[Start of Attachment]

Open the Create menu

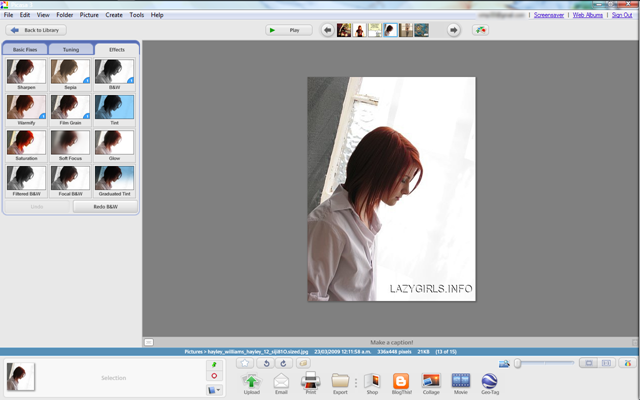click(114, 15)
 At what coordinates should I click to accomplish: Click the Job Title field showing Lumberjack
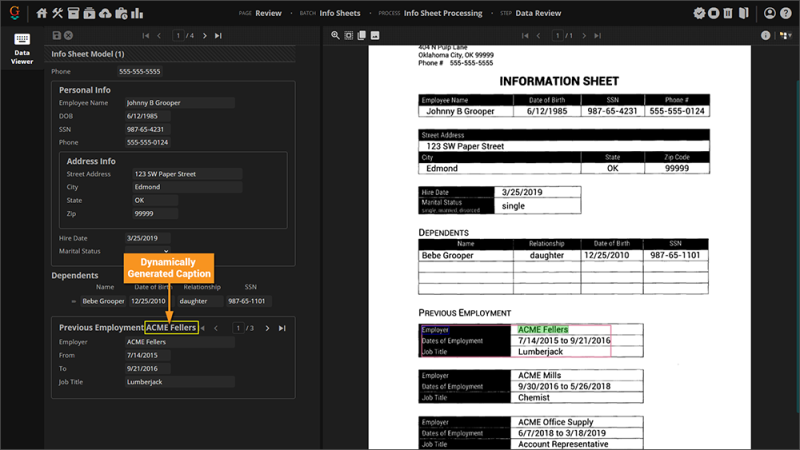(x=178, y=382)

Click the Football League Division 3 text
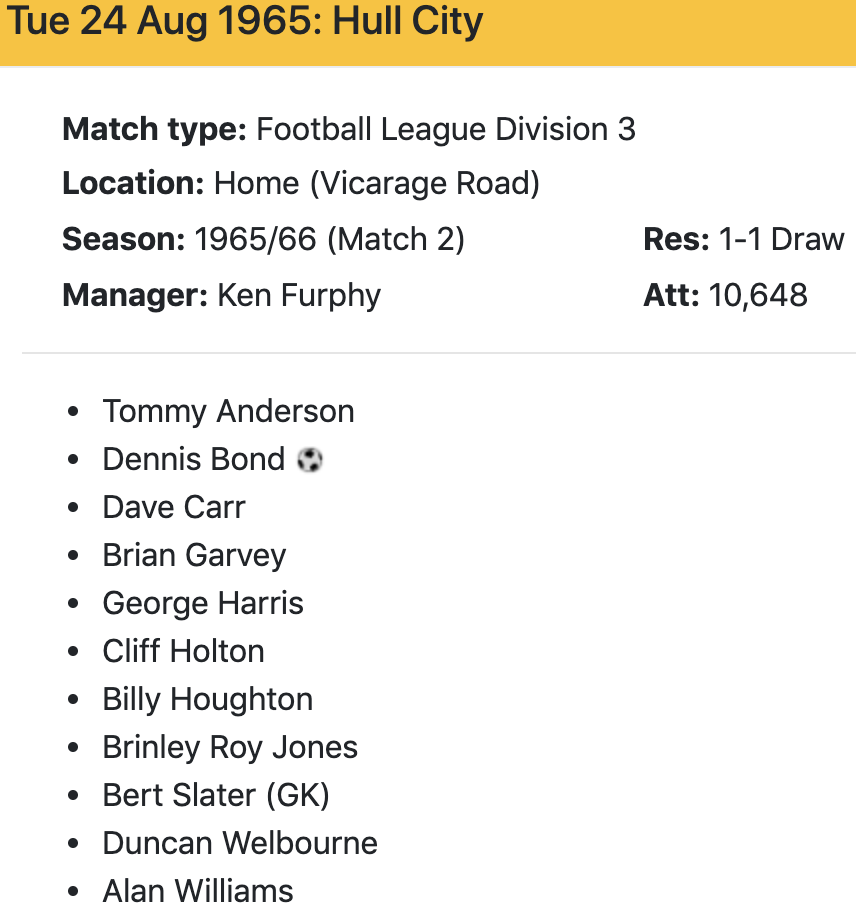tap(445, 129)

[End of Attachment]

▶ **YOUR GOAL**:
Set down the whole listing exactly as given, except for the pictures.

▶ **WRITTEN ANSWER**:
Open the Create menu

click(114, 15)
 At what coordinates should I click to accomplish: Click the Job Title field showing Lumberjack
(x=178, y=382)

Click the Football League Division 3 text
tap(445, 129)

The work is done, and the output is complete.